■ **YOUR INSTRUCTIONS**
Write each line word for word, from the line that contains "The height and width of the screenshot is (742, 1042)." through the last line of the material below.

■ **RECORDS TO PROCESS**
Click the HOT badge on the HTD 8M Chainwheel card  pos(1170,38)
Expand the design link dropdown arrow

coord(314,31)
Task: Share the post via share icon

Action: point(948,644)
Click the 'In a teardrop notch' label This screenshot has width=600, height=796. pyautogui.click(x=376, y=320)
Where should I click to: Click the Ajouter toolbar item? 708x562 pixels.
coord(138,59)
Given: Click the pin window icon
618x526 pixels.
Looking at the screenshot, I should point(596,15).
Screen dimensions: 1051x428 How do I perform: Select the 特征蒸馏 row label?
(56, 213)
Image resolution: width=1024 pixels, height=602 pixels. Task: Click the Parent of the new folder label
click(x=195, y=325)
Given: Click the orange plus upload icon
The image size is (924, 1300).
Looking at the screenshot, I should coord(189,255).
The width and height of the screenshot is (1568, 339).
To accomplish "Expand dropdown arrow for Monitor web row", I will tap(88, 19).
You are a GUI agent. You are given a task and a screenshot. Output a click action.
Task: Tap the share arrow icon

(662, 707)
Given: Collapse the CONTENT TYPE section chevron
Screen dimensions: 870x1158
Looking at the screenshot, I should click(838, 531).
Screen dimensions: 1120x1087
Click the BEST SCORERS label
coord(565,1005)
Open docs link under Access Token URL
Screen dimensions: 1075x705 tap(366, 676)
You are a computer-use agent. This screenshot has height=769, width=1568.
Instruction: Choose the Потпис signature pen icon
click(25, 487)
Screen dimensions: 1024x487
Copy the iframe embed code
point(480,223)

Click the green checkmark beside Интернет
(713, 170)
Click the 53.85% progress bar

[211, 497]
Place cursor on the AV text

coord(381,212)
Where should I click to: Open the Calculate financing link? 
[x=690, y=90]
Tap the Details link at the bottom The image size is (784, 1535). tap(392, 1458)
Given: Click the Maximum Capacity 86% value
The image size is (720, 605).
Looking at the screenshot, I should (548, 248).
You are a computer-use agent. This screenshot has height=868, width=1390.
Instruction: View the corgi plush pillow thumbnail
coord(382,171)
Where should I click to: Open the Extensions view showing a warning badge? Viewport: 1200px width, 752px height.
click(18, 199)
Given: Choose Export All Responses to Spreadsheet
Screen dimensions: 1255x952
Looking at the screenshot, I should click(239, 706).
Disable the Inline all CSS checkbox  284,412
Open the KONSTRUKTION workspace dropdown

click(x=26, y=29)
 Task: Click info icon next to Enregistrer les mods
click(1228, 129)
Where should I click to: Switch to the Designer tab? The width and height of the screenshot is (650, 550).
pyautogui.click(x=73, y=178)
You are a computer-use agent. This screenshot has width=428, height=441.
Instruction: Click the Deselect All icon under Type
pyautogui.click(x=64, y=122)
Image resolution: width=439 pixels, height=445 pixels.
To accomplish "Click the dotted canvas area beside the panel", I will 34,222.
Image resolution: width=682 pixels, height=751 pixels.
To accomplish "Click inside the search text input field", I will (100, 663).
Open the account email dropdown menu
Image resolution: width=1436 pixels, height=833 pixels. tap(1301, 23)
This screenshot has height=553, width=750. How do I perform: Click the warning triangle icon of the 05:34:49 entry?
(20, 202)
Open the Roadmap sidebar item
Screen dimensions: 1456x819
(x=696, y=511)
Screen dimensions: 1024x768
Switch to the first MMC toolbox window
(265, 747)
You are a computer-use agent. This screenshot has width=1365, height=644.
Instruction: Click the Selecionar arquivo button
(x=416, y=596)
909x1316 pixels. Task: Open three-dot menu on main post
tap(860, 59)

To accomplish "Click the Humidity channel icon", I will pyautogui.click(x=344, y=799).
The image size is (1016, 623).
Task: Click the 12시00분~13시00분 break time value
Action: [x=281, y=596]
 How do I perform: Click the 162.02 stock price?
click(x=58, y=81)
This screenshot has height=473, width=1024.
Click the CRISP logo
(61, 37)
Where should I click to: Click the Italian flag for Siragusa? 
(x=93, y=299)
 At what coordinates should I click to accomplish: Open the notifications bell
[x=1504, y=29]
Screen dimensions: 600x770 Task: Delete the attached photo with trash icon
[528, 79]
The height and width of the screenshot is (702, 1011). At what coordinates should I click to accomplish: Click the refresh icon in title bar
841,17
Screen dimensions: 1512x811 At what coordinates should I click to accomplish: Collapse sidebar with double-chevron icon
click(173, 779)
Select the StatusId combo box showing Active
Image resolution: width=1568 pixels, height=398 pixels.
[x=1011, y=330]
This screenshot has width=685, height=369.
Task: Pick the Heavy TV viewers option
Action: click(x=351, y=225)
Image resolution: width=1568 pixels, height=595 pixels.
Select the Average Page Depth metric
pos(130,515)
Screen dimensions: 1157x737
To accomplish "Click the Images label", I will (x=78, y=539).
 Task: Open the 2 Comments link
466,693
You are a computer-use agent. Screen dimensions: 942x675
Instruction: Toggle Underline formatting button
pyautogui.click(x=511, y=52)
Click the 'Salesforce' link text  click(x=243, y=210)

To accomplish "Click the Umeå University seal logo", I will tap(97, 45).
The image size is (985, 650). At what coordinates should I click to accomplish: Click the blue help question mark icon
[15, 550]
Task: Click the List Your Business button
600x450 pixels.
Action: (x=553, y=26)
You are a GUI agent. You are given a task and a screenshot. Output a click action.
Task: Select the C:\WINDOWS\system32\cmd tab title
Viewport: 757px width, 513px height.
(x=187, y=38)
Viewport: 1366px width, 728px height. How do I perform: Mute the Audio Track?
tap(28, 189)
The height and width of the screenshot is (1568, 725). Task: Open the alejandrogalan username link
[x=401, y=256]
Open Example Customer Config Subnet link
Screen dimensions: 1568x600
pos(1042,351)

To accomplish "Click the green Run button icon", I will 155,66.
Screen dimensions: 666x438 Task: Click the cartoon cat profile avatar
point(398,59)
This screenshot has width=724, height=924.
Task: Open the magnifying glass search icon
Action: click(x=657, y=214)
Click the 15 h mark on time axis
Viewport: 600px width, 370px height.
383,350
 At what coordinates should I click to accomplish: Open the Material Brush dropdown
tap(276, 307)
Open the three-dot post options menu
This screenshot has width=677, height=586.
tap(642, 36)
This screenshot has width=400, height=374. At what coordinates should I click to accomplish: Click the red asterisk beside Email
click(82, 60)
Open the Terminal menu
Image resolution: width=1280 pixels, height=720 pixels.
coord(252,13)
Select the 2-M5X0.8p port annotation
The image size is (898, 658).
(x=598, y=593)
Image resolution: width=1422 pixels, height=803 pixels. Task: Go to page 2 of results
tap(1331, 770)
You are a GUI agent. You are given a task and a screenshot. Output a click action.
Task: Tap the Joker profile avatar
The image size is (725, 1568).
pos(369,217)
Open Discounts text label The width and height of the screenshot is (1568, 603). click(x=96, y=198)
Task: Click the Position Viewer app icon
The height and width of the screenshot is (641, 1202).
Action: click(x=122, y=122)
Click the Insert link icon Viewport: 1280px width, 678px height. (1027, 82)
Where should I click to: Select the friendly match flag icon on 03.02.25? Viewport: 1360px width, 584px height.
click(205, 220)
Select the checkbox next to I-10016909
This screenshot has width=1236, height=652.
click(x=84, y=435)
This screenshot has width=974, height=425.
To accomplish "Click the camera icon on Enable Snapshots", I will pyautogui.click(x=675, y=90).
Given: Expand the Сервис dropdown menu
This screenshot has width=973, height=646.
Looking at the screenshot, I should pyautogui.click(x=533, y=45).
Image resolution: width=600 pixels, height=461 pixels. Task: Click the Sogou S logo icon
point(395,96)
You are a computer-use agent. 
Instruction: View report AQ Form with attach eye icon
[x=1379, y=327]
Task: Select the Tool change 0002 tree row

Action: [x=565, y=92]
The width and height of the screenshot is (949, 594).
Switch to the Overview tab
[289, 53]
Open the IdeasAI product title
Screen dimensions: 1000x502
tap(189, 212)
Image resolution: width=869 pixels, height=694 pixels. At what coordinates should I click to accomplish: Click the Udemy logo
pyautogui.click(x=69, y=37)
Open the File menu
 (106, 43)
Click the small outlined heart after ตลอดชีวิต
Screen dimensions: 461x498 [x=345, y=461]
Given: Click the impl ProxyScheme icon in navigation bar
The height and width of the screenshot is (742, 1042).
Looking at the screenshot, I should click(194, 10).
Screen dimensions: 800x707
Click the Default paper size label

■ **RESULT OF THIS EXERCISE**
The height and width of the screenshot is (742, 1042).
Looking at the screenshot, I should click(194, 10).
Screen dimensions: 800x707
Click the Default paper size label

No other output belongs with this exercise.